- [Document text]:
——————

Machine learning and its value in psychiatry
In the following, a short introduction to the complex matter of machine learning, in particular in psychiatric research, will be provided. Further knowledge for the interested reader can be found in the following articles [1–8].
Clarifying the term machine learning is difficult and its definition is highly debated even among experts. Ultimately, it is the application of complex algorithms to statistics: due to technical progress with the increase in the processing power of computers, complex mathematical algorithms, some of which have been known in theory for a long time, can now be carried out in statistical analysis with ease.
From previous psychiatric research, it is apparent that the majority of statistical analyses have been conducted using null hypothesis significance testing (NHST) or regression models such as GLM (generalised linear model) and survival analysis. These statistical approaches are applied to the data of interest, parameters are estimated, and conclusions are drawn regarding the research questions. Ultimately a simple and understandable impression of the relationship between the input variables and responses is provided .
Although these methods have their justification and strengths, there are several limitations. (1) Statistical models are chosen in advance and may not fit the structure of the data and ultimately the research question. For example, in the case of linear regressions, only linear relationships among the variables are assumed. (2) Only a limited number of variables can be investigated (to avoid alpha error accumulation). (3) NHST is not able to analyse the interaction of numerous variables with each other (as is often the case in large data sets). (4) Only a statement about the probability of a (null)hypothesis being true or not true (p-value) can be made. As a result, research questions must be precisely defined and limited (i.e., unambiguous hypotheses must be formulated in advance).
Machine learning, on the other hand, does not apply an a priori statistical model, but rather focuses on identifying the best statistical algorithm that can discover existing patterns in a data set and then use those patterns to predict future observations. The focus here is not on the estimation of the parameters and not to best explain the variability in the outcome or to go through hypothesis testing, but to evaluate the performance of statistical algorithms by mainly measuring how well they predict the out-of-sample outcomes. However, it must be kept in mind that, as explained, the focus of machine learning is on the detection of correlations and prediction, and not on the explanation of causal relationships. The identified algorithms may describe the existing data well, but possibly may not be applied to other data sets or new situations – caution is required when interpreting and generalising machine learning results [10, 11]. In summary, machine learning offers possibilities and alternative applications: big datasets with a multitude of variables can be processed, complex and non-linear interrelationships can be analysed, the quality of a statistical model can be quantified in a differentiated way with various parameters (accuracy, area under the curve, sensitivity, specificity) and, finally, simple and accurate predictive models can be derived from complex datasets. Especially in psychiatric research, poorly understood phenomena and complex multifactorial questions are investigated, with data structures that are therefore particularly suitable for the use of machine learning and may provide feasible models for everyday clinical decisions.
A rough illustration of the application steps follows below. The dataset of interest is divided a priori into a training dataset and a test dataset. The training dataset is used for the next machine learning steps, while the test dataset is not manipulated initially. A machine learning algorithm is calculated or trained on the training dataset. The algorithms are numerous and the most suitable one depends on the data structure and research question (e.g., supported vector machine, trees, k-nearest neighbours algorithm, neural networks).

——————

- [Data records]:
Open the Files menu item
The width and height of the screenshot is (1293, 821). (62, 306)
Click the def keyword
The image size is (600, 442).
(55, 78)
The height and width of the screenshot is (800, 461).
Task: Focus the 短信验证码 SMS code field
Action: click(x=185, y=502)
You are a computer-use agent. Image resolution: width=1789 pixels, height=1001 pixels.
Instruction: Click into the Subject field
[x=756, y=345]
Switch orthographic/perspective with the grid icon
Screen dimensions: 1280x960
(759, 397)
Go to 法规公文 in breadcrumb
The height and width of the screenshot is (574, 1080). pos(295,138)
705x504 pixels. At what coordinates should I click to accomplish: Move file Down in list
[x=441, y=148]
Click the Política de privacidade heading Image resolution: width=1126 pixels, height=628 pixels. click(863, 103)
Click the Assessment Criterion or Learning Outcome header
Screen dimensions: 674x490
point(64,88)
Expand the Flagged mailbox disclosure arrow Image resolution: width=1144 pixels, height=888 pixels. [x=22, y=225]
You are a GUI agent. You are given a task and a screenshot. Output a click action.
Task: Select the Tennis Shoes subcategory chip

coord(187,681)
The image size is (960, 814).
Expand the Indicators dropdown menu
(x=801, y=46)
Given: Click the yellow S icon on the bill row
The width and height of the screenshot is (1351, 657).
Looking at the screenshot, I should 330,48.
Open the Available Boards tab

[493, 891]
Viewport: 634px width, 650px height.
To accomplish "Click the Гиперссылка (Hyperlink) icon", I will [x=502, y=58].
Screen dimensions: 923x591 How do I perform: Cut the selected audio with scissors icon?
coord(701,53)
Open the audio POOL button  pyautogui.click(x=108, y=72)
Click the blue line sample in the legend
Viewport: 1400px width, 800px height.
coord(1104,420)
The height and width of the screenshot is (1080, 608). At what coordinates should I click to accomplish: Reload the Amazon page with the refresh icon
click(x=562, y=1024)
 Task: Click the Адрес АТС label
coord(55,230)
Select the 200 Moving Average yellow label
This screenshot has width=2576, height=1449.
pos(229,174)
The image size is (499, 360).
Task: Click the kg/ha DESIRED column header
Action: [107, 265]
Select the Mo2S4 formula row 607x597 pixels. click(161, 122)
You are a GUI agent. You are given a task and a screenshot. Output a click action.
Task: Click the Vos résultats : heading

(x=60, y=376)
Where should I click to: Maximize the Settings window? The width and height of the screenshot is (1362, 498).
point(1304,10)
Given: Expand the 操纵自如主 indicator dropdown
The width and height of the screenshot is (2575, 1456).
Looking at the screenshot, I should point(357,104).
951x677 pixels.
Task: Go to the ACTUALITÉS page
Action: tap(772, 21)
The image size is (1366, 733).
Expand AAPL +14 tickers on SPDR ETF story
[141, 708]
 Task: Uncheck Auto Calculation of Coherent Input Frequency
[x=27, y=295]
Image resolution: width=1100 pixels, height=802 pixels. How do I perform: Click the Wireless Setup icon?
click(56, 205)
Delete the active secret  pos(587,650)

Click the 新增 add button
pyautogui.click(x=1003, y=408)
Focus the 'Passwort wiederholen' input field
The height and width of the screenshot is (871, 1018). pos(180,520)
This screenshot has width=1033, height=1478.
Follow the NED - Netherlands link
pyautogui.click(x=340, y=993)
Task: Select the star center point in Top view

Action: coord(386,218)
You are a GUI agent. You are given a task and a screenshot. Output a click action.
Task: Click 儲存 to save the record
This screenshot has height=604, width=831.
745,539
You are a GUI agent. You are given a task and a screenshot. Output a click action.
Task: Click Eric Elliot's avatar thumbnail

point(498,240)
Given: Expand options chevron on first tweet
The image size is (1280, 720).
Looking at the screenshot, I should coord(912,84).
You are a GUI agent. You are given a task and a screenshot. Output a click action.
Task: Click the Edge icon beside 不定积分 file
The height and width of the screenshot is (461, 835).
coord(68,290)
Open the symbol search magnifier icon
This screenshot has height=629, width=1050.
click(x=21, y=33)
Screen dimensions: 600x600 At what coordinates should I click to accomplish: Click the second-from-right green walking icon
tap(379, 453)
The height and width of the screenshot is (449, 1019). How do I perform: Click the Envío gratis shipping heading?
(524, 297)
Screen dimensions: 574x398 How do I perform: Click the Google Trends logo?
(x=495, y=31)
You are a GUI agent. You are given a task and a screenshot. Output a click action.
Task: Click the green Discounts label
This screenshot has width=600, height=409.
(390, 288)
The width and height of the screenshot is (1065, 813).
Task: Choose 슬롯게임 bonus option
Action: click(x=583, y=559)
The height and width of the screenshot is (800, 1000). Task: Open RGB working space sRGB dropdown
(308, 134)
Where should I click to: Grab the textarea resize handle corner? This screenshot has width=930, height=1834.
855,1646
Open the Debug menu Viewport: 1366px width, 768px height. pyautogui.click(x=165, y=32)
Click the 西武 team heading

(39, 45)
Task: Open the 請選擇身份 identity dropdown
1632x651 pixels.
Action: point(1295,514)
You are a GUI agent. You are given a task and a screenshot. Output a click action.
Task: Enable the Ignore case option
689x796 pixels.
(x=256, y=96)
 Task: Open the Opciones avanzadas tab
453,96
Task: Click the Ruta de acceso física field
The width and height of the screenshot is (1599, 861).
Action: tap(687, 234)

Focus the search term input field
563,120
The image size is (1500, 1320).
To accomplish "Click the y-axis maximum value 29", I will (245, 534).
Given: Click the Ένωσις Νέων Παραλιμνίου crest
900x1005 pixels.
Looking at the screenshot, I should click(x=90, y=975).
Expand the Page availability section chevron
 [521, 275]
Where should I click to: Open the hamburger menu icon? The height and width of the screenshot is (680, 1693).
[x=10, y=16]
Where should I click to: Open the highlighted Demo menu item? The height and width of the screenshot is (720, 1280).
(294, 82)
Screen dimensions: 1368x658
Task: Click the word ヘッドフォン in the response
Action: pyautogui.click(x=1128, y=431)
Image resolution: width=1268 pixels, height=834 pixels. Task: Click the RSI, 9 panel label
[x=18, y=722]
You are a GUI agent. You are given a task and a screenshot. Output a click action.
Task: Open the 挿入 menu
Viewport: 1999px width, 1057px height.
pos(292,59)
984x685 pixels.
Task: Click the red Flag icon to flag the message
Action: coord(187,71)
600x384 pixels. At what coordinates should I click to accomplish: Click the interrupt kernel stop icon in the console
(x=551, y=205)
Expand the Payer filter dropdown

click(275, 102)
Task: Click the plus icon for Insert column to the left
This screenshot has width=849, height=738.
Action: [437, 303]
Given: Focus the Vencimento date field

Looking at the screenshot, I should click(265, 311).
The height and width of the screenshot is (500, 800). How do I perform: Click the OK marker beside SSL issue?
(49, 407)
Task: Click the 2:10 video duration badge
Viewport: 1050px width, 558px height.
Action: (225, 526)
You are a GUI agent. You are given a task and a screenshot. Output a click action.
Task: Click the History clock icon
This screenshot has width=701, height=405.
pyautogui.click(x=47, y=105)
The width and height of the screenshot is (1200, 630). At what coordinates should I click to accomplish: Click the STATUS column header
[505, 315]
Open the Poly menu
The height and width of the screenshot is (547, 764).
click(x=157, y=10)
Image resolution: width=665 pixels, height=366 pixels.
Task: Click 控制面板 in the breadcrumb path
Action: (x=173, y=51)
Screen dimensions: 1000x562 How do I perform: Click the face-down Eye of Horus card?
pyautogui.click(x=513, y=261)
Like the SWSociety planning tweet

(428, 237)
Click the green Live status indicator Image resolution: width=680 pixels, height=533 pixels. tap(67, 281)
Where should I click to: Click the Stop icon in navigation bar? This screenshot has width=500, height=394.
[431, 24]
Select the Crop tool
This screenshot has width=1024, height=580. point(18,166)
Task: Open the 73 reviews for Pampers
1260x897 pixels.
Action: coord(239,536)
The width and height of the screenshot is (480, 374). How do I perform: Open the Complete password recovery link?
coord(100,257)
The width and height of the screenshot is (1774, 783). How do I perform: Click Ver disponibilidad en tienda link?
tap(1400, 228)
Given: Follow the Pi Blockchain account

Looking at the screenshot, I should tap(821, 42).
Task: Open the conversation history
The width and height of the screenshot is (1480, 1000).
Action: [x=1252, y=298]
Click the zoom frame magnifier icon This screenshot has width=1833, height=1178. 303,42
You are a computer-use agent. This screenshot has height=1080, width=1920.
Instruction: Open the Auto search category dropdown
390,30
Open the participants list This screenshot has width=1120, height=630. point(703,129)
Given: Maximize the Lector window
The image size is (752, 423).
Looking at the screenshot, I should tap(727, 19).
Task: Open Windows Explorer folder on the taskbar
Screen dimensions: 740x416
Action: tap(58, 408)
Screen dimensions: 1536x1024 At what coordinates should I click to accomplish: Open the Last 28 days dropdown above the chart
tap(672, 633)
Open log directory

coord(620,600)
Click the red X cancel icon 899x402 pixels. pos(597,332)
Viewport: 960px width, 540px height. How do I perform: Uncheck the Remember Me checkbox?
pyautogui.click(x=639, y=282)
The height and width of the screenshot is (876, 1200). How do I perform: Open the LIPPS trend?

——————

- [Directions for this task]: Quote the machine learning in psychiatry text above from "Although these methods" up to and including "formulated in advance).".

- [Exercise response]:
Although these methods have their justification and strengths, there are several limitations. (1) Statistical models are chosen in advance and may not fit the structure of the data and ultimately the research question. For example, in the case of linear regressions, only linear relationships among the variables are assumed. (2) Only a limited number of variables can be investigated (to avoid alpha error accumulation). (3) NHST is not able to analyse the interaction of numerous variables with each other (as is often the case in large data sets). (4) Only a statement about the probability of a (null)hypothesis being true or not true (p-value) can be made. As a result, research questions must be precisely defined and limited (i.e., unambiguous hypotheses must be formulated in advance).